▶ [Records to process]:
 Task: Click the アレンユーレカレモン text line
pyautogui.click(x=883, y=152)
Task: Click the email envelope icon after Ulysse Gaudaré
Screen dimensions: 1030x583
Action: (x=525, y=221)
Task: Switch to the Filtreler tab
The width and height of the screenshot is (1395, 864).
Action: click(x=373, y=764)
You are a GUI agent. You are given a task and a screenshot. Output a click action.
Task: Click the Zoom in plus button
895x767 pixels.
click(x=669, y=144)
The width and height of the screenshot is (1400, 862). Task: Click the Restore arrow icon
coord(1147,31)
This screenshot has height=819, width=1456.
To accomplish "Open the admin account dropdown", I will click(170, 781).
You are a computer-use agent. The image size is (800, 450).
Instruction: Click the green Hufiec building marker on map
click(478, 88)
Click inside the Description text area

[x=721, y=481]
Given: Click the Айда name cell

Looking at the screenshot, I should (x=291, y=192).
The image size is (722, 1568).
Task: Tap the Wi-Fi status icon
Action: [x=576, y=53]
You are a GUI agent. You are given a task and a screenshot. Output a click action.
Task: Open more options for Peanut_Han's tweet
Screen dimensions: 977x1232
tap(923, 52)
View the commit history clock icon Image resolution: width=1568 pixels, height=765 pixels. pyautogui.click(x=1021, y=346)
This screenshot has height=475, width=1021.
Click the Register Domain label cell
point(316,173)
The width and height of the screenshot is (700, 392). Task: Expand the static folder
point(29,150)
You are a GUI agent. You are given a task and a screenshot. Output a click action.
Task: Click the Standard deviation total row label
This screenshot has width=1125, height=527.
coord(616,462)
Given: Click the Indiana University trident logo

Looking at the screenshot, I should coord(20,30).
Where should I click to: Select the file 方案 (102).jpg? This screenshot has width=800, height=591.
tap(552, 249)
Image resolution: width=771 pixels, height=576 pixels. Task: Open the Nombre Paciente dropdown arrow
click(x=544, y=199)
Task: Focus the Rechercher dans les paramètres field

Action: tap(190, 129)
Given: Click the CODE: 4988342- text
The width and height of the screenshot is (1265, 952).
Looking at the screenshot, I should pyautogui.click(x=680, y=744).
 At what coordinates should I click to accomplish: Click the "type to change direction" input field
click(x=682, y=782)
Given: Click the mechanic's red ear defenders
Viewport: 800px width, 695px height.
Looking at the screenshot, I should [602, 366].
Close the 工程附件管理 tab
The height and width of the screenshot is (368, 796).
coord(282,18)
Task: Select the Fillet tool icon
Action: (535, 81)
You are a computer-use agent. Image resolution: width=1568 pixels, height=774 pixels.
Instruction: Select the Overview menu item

▶ [Your goal]: Return each entry above exactly, leaving none out.

▶ [Solution to this problem]:
 Task: Click the アレンユーレカレモン text line
pyautogui.click(x=883, y=152)
Task: Click the email envelope icon after Ulysse Gaudaré
Screen dimensions: 1030x583
Action: (x=525, y=221)
Task: Switch to the Filtreler tab
The width and height of the screenshot is (1395, 864).
Action: click(x=373, y=764)
You are a GUI agent. You are given a task and a screenshot. Output a click action.
Task: Click the Zoom in plus button
895x767 pixels.
click(x=669, y=144)
The width and height of the screenshot is (1400, 862). Task: Click the Restore arrow icon
coord(1147,31)
This screenshot has height=819, width=1456.
To accomplish "Open the admin account dropdown", I will click(170, 781).
You are a computer-use agent. The image size is (800, 450).
Instruction: Click the green Hufiec building marker on map
click(478, 88)
Click inside the Description text area

[x=721, y=481]
Given: Click the Айда name cell

Looking at the screenshot, I should (x=291, y=192).
The image size is (722, 1568).
Task: Tap the Wi-Fi status icon
Action: [x=576, y=53]
You are a GUI agent. You are given a task and a screenshot. Output a click action.
Task: Open more options for Peanut_Han's tweet
Screen dimensions: 977x1232
tap(923, 52)
View the commit history clock icon Image resolution: width=1568 pixels, height=765 pixels. pyautogui.click(x=1021, y=346)
This screenshot has height=475, width=1021.
Click the Register Domain label cell
point(316,173)
The width and height of the screenshot is (700, 392). Task: Expand the static folder
point(29,150)
You are a GUI agent. You are given a task and a screenshot. Output a click action.
Task: Click the Standard deviation total row label
This screenshot has width=1125, height=527.
coord(616,462)
Given: Click the Indiana University trident logo

Looking at the screenshot, I should coord(20,30).
Where should I click to: Select the file 方案 (102).jpg? This screenshot has width=800, height=591.
tap(552, 249)
Image resolution: width=771 pixels, height=576 pixels. Task: Open the Nombre Paciente dropdown arrow
click(x=544, y=199)
Task: Focus the Rechercher dans les paramètres field

Action: tap(190, 129)
Given: Click the CODE: 4988342- text
The width and height of the screenshot is (1265, 952).
Looking at the screenshot, I should pyautogui.click(x=680, y=744).
 At what coordinates should I click to accomplish: Click the "type to change direction" input field
click(x=682, y=782)
Given: Click the mechanic's red ear defenders
Viewport: 800px width, 695px height.
Looking at the screenshot, I should [602, 366].
Close the 工程附件管理 tab
The height and width of the screenshot is (368, 796).
coord(282,18)
Task: Select the Fillet tool icon
Action: (535, 81)
You are a computer-use agent. Image resolution: width=1568 pixels, height=774 pixels.
Instruction: Select the Overview menu item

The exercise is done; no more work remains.